Dışişleri Bakanı Ahmet Davutoğlu'nun açıklamalarından sonra, İsrail Başbakanı Binyamin Netanyahu ve Savunma Bakanı Ehud Barak'ın, Dışişleri Bakanlığı Müsteşarı ile bir süre konuyu değerlendirmesine rağmen, Başbakanlıktan resmi bir açıklama yapılmadı. İsrail Dışişleri Bakanı Avigdor Lieberman ise halen resmi bir ziyaret için Moldova'da bulunuyor.

İsrail basınına göre, Türkiye'nin kararlarının ardından, muhalefetteki Kadima partisi milletvekillerinden Otniel Schneller, İsrail'e, ilişkilerin düzeyinin düşürülmesine tepki verirken itidalli davranması çağrısında bulundu ve "Türkiye ile ilişkileri mümkün olduğunca sürdürmek çıkarımızadır" dedi.Bunun sadece İsrail'in değil, tüm Ortadoğu'nun yararına olacağını söyleyen Schneller, İsrail'in Ortadoğu bölgesinde istikrarın sürdürülmesinde sorumluluğu bulunduğunu kaydetti.

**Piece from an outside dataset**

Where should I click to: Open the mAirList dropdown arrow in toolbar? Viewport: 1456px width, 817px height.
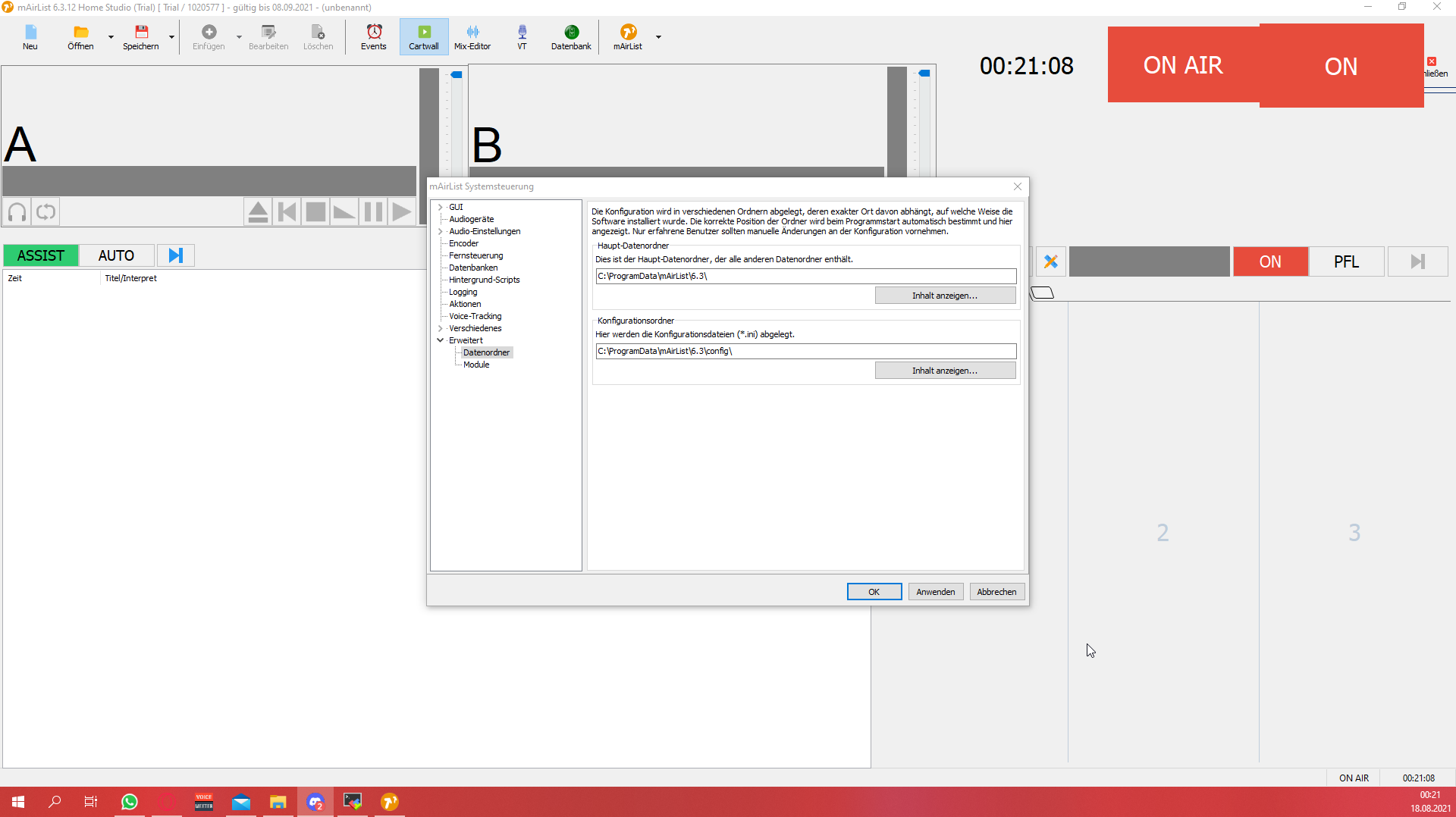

Bir başka Kadima milletvekili, parlamentonun Dışişleri ve Savunma Komisyonu üyelerinden Yohanan Plesner ise İsrail'in Türkiye'deki büyükelçisinin sınır dışı edilmesi kararını, Türkiye ile son iki yıldır giderek gerileyen ilişkilerde yeni bir düşüş olduğunu ifade etti. Plesner, ilişkilerin seviyesinin düşürülmesinin İsrail'in uyguladığı politikanın sonucu olmadığını kaydetmesine karşın, bugün gelinen noktanın da düzeltilebileceğini; iki ülkenin karşılıklı çıkarlarına hizmet edecek bir uzlaşma sağlanması için zamanın hala çok geç olmadığını söyledi.



-Tibi: "Cinayet işleyen bedelini öder"-



İsrail Parlamentosunun Arap milletvekillerinden Ra'am Ta'al üyesi Ahmed Tibi ise kim bir cinayet işlerse bunun bedelini de ödeyeceğini vurguladı. Tibi, İsrail hükümetinin eninde sonunda özür dileyeceğini, bunun sadece bir zaman meselesi olduğunu kaydetti.

Mavi Marmara gemisinde bulunan Arap milletvekillerinden Hanen Zuabi de İsrail'in insan yaşamına, bölgenin halklarına ve komşu ülkelerin egemenliğine karşı devam eden saygısızlığının ardından, Türkiye hükümetinin doğru bir tepki verdiğini belirtti.

İsrail Başbakanı Binyamin Netanyahu'nun Likud partisinden ve aynı zamanda Likud Grubu Başkanı Ze'ev Elkin ise "Türkiye'nin İsrail vatandaşlarına her gün roket atan terör örgütlerine destek verdiğini" öne sürdü. Elkin, özür dilemesi ve sorumluluğu alması gereken tarafın Türkiye olduğunu da iddia etti.

Aynı partiden Tzipi Hotoveli ise rapordaki değerlendirmelere karşı çıkarak, bu raporun da, İsrail'in Gazze Şeridi'ne 2009 yılı başında düzenlediği Dökme Kurşun operasyonunu inceleyen Goldstone raporunun devamı niteliğinde olduğunu savundu. Hotoveli, raporda yer alan İsrail'in Mavi Marmara'da ölenler için özür dilemesi tavsiyesine de şiddetle karşı çıktı.

Ulusal Birlik partisi milletvekillerinden Arye Eldad ise İsrail'in filo olayında yaralanan askerleri nedeniyle Türkiye'den tazminat talep etmesi gerektiğini savundu.

Ulusal Birlik milletvekillerinden Michael Ben-Ari ise İsrail Dışişleri Bakanı Avigdor Lieberman'a, "Türkiye'yi düşman devlet olarak ilan etmesi" çağrısında bulundu.